Made by pounding hot steamed glutinous rice (mochigome) into an elastic paste and then knead portions of this into the form necessary.
[Rice cakes - Photo: Wikipedia]
Traditionally, the pounding was done with wooden mallets in barrel-sized wooden mortars (mochitsuki). This ceremony can still be seen at temple and shrine festivals, and also at some marriage ceremonies where bride and groom have to take a go at the pounding with an obvious double meaning.
[Pounding glutinous rice
with a mallet - Photo Wikipedia]
Today, most mochi are machine-processed and sold ready-made. Sometimes they are sold fresh, but, more often than not, vacuum packed in supermarkets. Shapes can be round, square or sheet-like.
Mochi can be eaten "as such" by grilling them on a wire grill (mochi-ami) and then flavor them with a soy sauce dip. These are called yaki-mochi. Mochi double in size when grilled and develop a crispy skin.

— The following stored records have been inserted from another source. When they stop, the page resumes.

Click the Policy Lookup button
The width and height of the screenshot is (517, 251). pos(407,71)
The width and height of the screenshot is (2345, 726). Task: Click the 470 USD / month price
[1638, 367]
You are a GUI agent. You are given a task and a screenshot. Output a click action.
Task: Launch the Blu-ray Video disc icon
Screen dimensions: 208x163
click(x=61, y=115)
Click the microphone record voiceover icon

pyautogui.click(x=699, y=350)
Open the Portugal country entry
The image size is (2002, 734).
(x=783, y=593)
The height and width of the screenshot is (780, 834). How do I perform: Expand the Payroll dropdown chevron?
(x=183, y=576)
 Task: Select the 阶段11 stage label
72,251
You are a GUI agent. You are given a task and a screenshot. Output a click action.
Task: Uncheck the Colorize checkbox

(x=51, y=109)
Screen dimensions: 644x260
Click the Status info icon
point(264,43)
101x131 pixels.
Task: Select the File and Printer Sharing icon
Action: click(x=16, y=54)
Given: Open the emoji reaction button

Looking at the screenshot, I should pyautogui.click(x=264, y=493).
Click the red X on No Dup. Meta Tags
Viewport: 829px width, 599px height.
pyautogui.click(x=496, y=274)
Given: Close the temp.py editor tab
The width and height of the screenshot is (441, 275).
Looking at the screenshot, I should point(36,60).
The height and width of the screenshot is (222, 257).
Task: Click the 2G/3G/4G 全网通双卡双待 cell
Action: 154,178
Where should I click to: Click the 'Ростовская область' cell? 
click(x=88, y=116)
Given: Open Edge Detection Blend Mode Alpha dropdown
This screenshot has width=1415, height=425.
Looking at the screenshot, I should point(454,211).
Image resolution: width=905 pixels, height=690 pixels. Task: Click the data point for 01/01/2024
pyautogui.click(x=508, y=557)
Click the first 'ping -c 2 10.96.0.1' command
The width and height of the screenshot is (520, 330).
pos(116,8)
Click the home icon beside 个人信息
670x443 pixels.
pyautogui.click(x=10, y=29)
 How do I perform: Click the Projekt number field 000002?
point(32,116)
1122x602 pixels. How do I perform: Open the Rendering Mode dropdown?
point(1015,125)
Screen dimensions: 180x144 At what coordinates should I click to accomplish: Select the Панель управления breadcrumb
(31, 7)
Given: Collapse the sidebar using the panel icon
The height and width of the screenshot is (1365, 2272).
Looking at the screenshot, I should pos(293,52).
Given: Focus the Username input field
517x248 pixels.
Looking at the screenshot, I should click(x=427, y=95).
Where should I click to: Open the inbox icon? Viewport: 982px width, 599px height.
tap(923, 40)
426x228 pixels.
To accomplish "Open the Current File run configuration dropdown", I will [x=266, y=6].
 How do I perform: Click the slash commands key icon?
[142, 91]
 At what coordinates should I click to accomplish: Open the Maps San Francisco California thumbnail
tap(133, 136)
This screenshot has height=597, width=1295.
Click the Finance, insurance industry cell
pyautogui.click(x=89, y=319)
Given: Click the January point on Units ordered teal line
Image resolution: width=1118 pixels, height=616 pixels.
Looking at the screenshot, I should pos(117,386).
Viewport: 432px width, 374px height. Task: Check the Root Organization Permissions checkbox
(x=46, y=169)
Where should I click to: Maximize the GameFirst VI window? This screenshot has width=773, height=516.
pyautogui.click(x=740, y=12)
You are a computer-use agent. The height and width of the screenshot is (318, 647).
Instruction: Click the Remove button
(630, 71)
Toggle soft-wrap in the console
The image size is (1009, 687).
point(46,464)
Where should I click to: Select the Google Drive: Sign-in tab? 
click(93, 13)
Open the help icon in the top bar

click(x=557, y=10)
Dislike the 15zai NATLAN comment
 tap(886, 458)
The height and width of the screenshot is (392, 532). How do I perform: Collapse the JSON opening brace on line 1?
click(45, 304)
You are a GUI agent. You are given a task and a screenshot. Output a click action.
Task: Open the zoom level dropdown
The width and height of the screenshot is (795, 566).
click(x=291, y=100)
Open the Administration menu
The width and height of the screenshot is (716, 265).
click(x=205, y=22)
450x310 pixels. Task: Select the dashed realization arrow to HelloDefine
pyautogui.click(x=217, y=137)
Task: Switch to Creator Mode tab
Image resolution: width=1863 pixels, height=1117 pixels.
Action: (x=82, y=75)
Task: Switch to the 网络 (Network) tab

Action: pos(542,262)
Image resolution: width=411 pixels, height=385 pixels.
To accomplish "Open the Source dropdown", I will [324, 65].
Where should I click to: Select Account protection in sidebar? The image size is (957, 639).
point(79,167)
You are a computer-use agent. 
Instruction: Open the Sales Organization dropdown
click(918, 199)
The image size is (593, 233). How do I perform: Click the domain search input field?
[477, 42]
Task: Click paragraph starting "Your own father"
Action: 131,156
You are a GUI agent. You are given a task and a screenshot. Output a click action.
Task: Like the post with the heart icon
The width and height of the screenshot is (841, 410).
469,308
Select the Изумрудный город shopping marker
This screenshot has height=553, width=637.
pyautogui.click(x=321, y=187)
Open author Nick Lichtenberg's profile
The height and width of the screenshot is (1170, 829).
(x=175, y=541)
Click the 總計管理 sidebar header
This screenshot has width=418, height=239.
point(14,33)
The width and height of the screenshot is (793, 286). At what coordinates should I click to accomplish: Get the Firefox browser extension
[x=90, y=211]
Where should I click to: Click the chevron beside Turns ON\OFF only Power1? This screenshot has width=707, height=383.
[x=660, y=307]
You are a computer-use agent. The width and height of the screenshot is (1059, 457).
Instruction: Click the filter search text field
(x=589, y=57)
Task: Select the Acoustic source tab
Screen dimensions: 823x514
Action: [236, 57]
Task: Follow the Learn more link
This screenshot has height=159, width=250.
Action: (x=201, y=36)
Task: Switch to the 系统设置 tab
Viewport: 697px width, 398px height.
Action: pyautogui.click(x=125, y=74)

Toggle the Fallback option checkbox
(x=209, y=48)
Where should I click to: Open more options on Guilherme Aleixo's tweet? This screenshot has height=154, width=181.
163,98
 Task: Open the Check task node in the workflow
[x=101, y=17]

[Grilled mochi - Photo Wikipedia]
Like the rice used to make them, mochi are culturally significant as being a concentrated version of Japan's staple food, rice - like bread in Christianity, a certain religious (Shintoist) halo is attached to it. We already find mention of mochi as sacred food in the 8th century, and slightly later we find them as food for the New Year celebrations. Mochi were thought to symbolize long life, and also - very practical - to be good for one's teeth.
Today the following use is still made of mochi at New Year:
[Kagami-mochi without the decorations - Photo Wikipedia]
- Kagami-mochi or "mirror mochi." A decorated stack of two rounded mochi cakes put on display during the New year - usually from the 28th until several days after the New Year. The name comes from the round shape which reminded the Japanese of pre-modern, bronze mirrors. Finally, these mochi would be broken into pieces ("kagami-biraki," "the opening of the mirror"), roasted and eaten. (See also my post on Japanese customs in January at Japan Navigator).
- Zoni. Mochi are a must at festive occasions, such as the New Year. The most common way to eat them at the New year celebration is to add them to a soup called zoni.
[Shop producing mochi in Fushimi, Kyoto]
- Abekawamochi. Wrapped in nori (isobe-mochi), or covered in roasted and sweetened soy flour (kinako).
- In zenzai and shiruko. Toasted mochi are also eaten in zenzai, a chunky sweet soup with azuki beans popular in winter as a snack.
- In Chikara Udon, "power noodles" with mochi added.
Finally, like the mochigome of which it is made, mochi are often used in confectionery, for example:
- Sakuramochi, wrapped in salted cherry leaves, a spring specialty of Kyoto.
- Kusamochi. Another sweet for spring made from mochi and leaves of Japanese mugwort (yomogi). Can also be filled with anko, sweetened red bean paste made from azuki beans.
- Kashiwamochi. Round-shaped mochi filled with sweet bean paste (an) and wrapped in an oak leaf (from the kashiwa or Daimyo Oak).
- Daifuku (-mochi), a small round mochi stuffed with sweet filling, most commonly anko.
- Ohagi. Steamed balls of glutinous rice wrapped in red bean paste - so exactly the reverse of Daifuku.
- And even "mochi ice cream," mochi with an ice cream filling, which is an internationally available Japanese snack.
Health hazard: every year people die in Japan because of choking on sticky mochi. Especially the elderly are at risk. To prevent this, cut the mochi into small pieces before eating it.